The basic idea behind the book is that the universe has expanded to its limit, and is now collapsing on itself, "rewinding", back to the beginning of time. So, everything is done in reverse. Instead of gathering precious metals from mines and streams, people put the metals that they have into those places. Instead of people dying, they grow young, and go through a reverse birth process. Instead of "progressing" onward with the construction and organization of "advanced" civilizations, people are resorting to a more tribal, hunter-gatherer lifestyle. The most interesting aspect of all this, to the reader, is that none of the inhabitants of Earth think anything odd about this, it is simply the way that things are - they know no other way of life.

The main character in TMWGY is Adam (religious significance undoubtedly intended) Taylor. Adam is different from everyone else in that he does not grow young, but instead lives through time, watching this universal collapse, experiencing man's evolutionary landmarks in reverse. For example, the book starts out with Adam in a roughly modern time period. As the book progresses, he relives the first time he met his wife, which is actually the last time that he'll see her. Then, as the book further progresses, Adam experiences the un-colonization of America, and the abandonment of weaponry and a written language, until he reaches the beginning of time, and returns to the sea.
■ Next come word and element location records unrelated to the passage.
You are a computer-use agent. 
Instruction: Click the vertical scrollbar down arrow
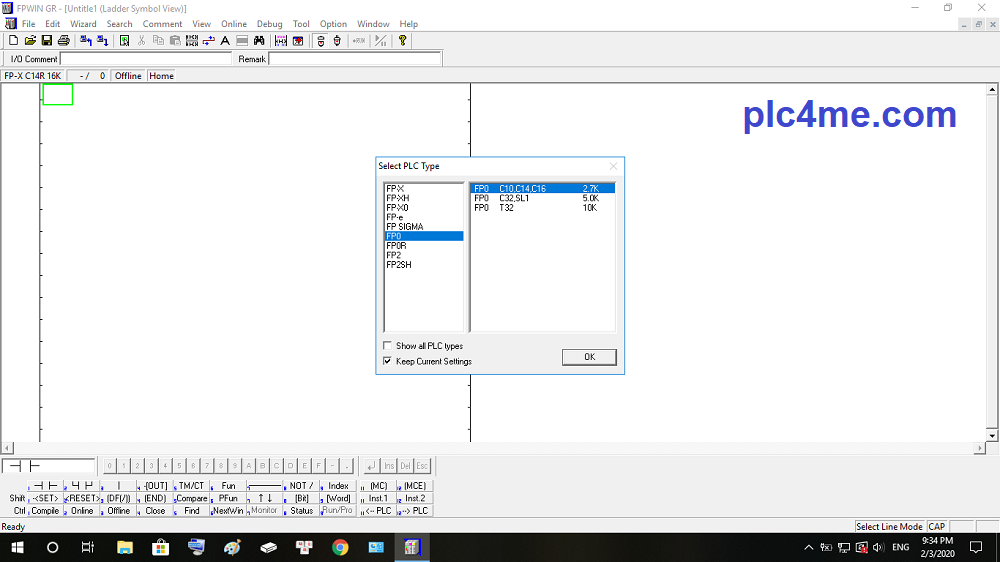[x=993, y=436]
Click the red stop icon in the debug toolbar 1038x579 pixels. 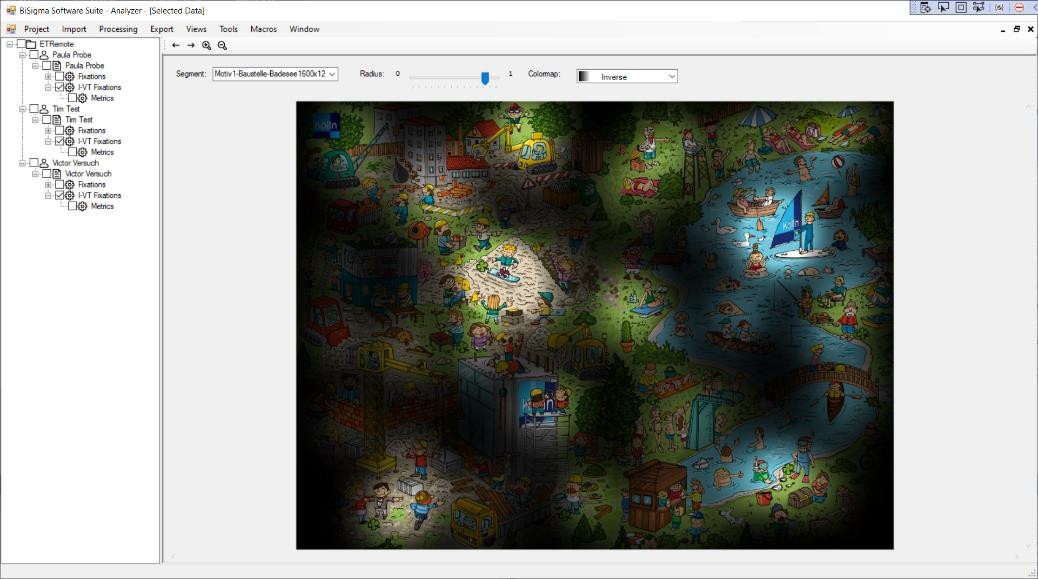coord(1019,7)
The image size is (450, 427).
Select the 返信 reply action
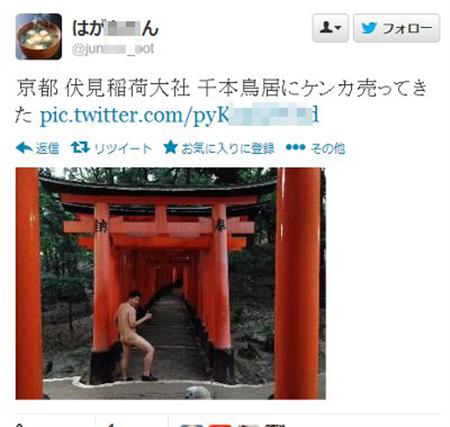(x=48, y=148)
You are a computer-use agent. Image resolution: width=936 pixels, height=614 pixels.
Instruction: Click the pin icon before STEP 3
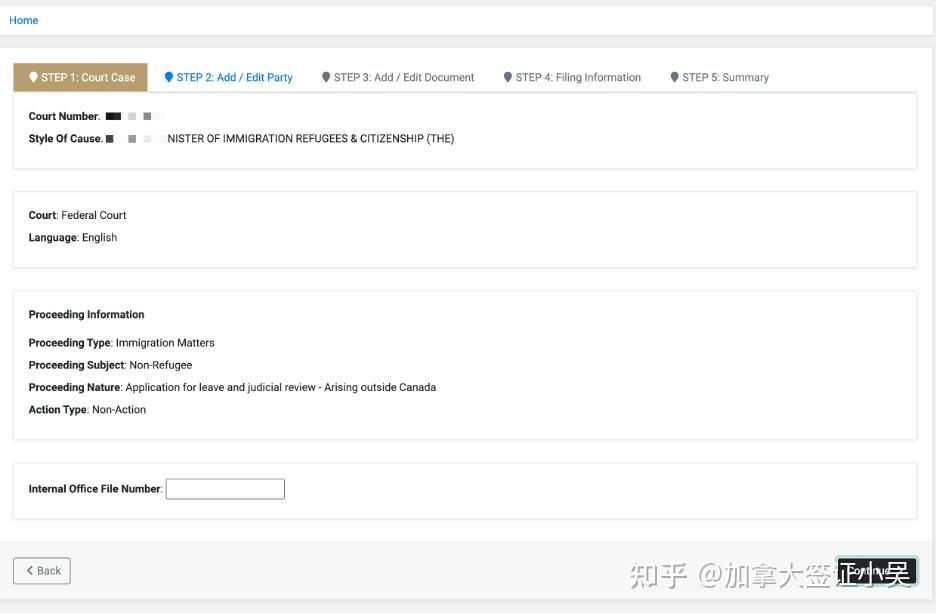click(326, 77)
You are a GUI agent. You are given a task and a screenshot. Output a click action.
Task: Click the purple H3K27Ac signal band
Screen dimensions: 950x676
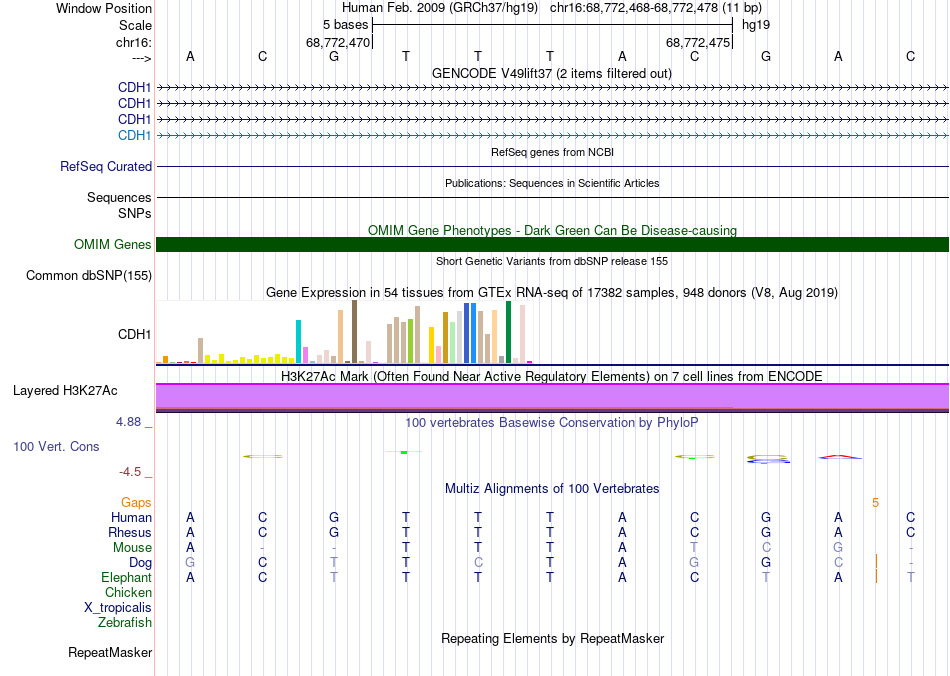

Many of Quinn's ideas that appeared in his other books (Ishmael, The Story of B, and My Ishmael) can be found in TMWGY, although with less emphasis on their importance. One such idea is that of man (Adam from Genesis) taking fruit from the tree of the Gods, which granted him the ability to determine what is right, when something is right, and for whom it is right. This also signified man's escape from dependence on the Gods and Mother Nature for survival. Another idea is that of what a "normal" lifestyle is. For the reader will undoubtedly think that everyone in the book is leading a terribly odd and inconvenient life, because it is the exact opposite from the life that we lead today. However, that "opposite" life is the only one that the characters in the book know of, so it is as normal to them as our life is to us.

This book is definitely different from some of Quinn's other books. However, I thought it was a very refreshing, and interesting way for Quinn to convey his messages through a different medium. The book is 98 pages, which means it can be read in about an hour, and it runs for about $20 in most book retailers. I highly recommend The Man Who Grew Young to anyone who has read and enjoyed any of Quinn's other works.